The second question, in substance, was:

"Does the wiping out of the date line in connection with new legislation touching retroactive divided annuity responsibility under Paragraph 959, Section 1, of the 1936 Discipline, render the Paragraph unconstitutional?"

The Bishop answered:

"Any law passed by the General Conference is constitutional. Neither a Bishop nor all of them, nor any person or group, has the right to declare a General Conference act unconstitutional in the interim between General Conferences."

This ruling was made in 1937 and related to the 1936 Discipline. If the language quoted in the first sentence of the Bishop's answer is all he said, then we hold he was in error. Not all laws passed by the General Conference are constitutional. He undoubtedly meant that any law passed by a General Conference should be regarded as being constitutional until declared to be unconstitutional by the proper authority, which was then the General Conference. In any event the answer does not injuriously affect any matter in issue and is not reversible error. The second sentence of the answer is correct and we approve it.

The third question was:

"We ask a ruling as to what laws are included, and what laws are excluded in the expression 'all questions of law' found in the Discipline of 1936, Par. 674, See. 11, and particularly as to whether this section puts the responsibility upon the presiding Bishop to decide the constitutionality of any law involved in proceedings pending in an Annual Conference, subject to appeal to the General Conference."

The Bishop answered:

"All questions of law means what it says, but he must rule as the law is, regardless of his personal opinion."

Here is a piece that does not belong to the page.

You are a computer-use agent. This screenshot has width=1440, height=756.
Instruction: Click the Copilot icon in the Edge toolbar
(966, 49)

We find no error in the answer of the Bishop, although he might well have declined to answer a question covering so wide a scope and presenting no concrete case or situation.

The fifth question asked was:

1. "Is it lawful for the Board of Pensions and Relief to fix an 'annuity rate' for each Annual Conference, when the Discipline says explicitly in Paragraph 951, Section 3, that among the duties and powers of Stewards is the 'determination of annuity rate' and in Paragraph 947, Section 3, 'The annuity rate shall be determined by the United Session, without restriction'?"

The Bishop answered:

"The Board of Pensions has been given the right to announce to each Conference the minimum annuity rate it should use."

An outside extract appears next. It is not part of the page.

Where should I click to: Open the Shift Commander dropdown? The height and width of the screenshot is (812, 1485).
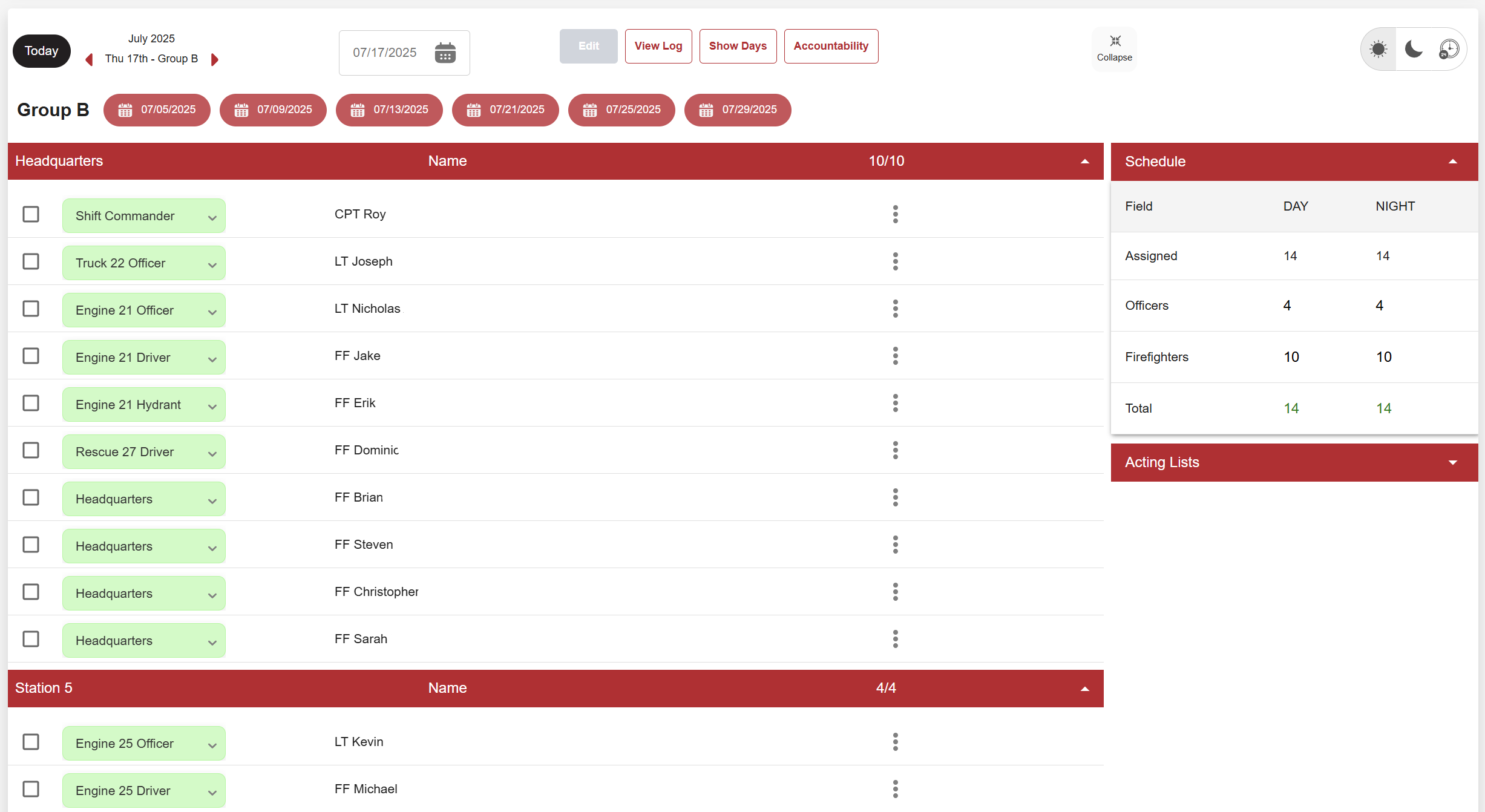(x=144, y=216)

There is no error in this answer. It was a very careful exposition as to the suggested minimum rate, and in no wise abridged the rights of the Annual Conference.

The sixth question asked was:

"Referring to Paragraph 947, Section 3, in the Discipline of 1936, and Paragraph 959, Section 2 (the last sentence), is it lawful for the 'clearing house' to calculate such liabilities quadrennially, when the annuity rate must be dependent on these fluctuating liabilities from year to year, and (3) when the Discipline says that the 'annuity rate' shall be determined 'annually'?"

The Bishop answered:

"The minimum rate will be in effect. The Conference can fix a larger rate any time its receipts justify it."

We find no error in that ruling.

The appeal as to questions four and seven was withdrawn.

Having therefore examined each ruling presented to us, we affirm the rulings of Bishop Richardson, except as to the first sentence of the answer to the second question as above stated, and the appeal is dismissed.